Clara trabajaba en silencio, ajustando los bordados de la máscara de Lilian. El terciopelo negro enmarcaba sus ojos, adornado con finos bordados plateados que recordaban las velas a la luz de la luna. El vestido, de un azul profundo como el océano, ceñía su cintura antes de abrirse en capas suaves, evocando las olas. Delicadas perlas decoraban el corpiño.

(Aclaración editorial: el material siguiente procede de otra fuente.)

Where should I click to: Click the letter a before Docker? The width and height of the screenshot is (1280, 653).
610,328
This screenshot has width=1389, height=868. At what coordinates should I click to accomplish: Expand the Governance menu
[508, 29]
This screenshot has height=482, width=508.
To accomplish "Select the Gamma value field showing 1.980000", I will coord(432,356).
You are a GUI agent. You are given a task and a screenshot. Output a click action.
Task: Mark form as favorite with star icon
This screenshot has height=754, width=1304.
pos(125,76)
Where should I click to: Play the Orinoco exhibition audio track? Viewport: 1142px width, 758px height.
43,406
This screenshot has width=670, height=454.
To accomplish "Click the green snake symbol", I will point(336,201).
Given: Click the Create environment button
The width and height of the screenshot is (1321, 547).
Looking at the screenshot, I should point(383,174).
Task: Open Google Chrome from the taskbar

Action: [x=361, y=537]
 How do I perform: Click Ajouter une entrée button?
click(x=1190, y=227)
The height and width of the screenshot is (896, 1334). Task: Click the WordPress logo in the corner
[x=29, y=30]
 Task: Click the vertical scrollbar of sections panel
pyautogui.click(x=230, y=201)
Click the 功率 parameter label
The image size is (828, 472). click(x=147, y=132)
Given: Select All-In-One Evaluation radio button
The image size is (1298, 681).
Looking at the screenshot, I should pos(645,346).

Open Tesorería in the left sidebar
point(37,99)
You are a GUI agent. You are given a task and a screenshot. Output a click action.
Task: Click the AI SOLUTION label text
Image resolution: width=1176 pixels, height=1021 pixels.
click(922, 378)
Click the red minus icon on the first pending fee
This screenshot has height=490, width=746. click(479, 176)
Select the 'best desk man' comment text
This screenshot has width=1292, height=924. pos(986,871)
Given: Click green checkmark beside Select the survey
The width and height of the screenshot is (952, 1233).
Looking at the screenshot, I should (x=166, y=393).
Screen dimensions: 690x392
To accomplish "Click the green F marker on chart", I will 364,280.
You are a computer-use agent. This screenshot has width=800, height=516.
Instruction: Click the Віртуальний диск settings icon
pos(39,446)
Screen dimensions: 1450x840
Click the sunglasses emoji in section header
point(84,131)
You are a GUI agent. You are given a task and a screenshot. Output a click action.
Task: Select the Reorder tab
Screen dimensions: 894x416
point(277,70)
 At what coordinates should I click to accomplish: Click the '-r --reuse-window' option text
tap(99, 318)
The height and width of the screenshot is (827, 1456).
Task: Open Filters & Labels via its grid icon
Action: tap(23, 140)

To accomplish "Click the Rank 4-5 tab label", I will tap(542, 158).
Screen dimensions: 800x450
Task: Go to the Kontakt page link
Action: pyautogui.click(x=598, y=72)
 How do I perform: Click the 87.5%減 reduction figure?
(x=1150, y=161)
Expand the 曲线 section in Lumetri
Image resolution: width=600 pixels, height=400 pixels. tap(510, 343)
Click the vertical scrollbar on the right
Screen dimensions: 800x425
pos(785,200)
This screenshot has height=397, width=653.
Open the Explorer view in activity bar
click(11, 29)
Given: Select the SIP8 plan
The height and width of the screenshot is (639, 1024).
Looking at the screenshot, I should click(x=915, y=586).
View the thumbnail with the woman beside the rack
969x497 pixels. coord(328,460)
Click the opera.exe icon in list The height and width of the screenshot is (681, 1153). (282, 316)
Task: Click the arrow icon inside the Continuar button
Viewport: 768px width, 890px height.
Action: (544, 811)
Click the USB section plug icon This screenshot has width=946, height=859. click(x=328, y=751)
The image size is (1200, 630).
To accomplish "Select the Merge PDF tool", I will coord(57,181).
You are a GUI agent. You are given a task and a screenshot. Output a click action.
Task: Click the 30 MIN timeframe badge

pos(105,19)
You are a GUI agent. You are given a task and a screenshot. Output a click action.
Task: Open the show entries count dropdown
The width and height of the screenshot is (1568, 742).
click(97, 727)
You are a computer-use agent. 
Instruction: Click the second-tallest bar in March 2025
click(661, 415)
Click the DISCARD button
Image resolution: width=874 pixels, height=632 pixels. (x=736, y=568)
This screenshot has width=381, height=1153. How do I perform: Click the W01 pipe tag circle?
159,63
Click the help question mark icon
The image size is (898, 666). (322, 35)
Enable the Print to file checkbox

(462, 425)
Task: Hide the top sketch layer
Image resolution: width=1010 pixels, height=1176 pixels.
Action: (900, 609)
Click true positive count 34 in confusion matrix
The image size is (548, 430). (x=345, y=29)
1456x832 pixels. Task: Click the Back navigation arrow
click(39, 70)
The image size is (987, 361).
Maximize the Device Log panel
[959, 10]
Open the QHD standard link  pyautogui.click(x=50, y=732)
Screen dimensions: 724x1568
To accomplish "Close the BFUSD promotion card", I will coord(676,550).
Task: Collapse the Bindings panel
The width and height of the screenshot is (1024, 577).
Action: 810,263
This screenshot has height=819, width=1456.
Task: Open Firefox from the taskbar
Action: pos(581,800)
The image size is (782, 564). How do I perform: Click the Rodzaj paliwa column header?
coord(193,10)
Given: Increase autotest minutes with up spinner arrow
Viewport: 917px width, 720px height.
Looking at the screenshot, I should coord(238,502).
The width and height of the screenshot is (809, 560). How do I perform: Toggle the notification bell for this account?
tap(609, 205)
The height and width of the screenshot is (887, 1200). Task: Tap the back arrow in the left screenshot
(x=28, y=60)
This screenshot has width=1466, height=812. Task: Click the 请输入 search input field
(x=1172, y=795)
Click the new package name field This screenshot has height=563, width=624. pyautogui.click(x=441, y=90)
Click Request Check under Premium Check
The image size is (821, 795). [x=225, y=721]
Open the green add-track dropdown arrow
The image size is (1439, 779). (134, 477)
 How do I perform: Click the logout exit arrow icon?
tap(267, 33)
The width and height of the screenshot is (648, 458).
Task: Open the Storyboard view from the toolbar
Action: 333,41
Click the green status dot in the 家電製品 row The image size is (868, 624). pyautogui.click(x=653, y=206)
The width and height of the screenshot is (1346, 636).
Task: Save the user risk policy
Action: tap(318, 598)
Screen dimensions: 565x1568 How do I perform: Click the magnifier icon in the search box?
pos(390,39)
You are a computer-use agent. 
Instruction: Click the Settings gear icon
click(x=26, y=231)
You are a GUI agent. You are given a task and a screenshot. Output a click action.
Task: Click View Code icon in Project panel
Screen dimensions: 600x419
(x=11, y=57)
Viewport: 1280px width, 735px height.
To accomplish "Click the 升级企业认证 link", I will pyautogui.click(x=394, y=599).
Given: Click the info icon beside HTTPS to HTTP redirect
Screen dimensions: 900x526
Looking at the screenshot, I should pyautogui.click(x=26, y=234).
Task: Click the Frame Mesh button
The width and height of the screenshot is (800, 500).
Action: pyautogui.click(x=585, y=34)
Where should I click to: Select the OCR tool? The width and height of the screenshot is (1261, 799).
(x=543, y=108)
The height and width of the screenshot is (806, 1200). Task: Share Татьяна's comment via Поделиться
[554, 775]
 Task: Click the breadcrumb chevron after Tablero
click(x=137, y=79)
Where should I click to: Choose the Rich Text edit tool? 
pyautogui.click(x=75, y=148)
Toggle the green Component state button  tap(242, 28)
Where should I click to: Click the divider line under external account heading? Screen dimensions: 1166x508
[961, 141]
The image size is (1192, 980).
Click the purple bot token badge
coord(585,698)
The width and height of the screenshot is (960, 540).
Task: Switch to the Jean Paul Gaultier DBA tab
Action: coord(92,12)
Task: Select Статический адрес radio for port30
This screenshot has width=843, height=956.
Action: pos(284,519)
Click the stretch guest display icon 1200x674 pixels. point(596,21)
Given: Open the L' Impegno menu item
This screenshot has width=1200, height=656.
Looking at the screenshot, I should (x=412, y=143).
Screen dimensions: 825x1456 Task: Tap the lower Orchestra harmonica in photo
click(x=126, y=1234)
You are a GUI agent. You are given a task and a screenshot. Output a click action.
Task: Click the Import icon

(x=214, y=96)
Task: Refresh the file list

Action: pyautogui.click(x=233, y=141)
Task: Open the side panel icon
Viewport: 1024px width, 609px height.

Ella se observó en el espejo, el reflejo devolviéndole la imagen de una mujer que parecía otra. La máscara ocultaba parte de su expresión, ofreciéndole un anonimato que, por una noche, parecía una inesperada vía de escape.
— Perfecto — murmuró Clara, ajustando un último detalle.
Lilian sonrió como respuesta, sin saber con certeza si era por el vestido o por el disfraz. Deslizó los dedos por la mesa, deteniéndose ante un pequeño frasco de perfume. Lo destapó mecánicamente e inhaló el aroma familiar del jazmín, pero esta vez no encontró consuelo.
Clara, sintiendo la tensión de su amiga, rompió el silencio.
— La máscara te queda perfecta, Lilian. Todos quedarán deslumbrados al verte.
Lilian soltó una risa sin humor.
— Que todos queden deslumbrados... después de todo, para eso sirve todo esto, ¿no?
Clara dudó, mordiéndose el labio antes de responder.
— No tienes que verlo así, Lilian. Nadie puede encerrarte, a menos que tú lo permitas.
Lilian volvió a mirar el espejo. El terciopelo negro de la máscara hacía resaltar sus ojos, y el cabello había sido recogido en un peinado elaborado, con pequeñas perlas entrelazadas en los mechones oscuros. Pero nada de eso importaba. Porque, en el fondo, no era su apariencia lo que la preocupaba. Era lo que ocurriría cuando bajara esas escaleras — las miradas expectantes, los susurros, el baile forzado con un hombre al que despreciaba.
— Si realmente pudiera elegir… — murmuró, casi para sí.
Clara se acercó y le apretó la mano con suavidad.
— Tal vez puedas.
Lilian apartó la vista del espejo y encontró los ojos de Clara, reconociendo en ellos una chispa de esperanza en la que deseaba creer desesperadamente.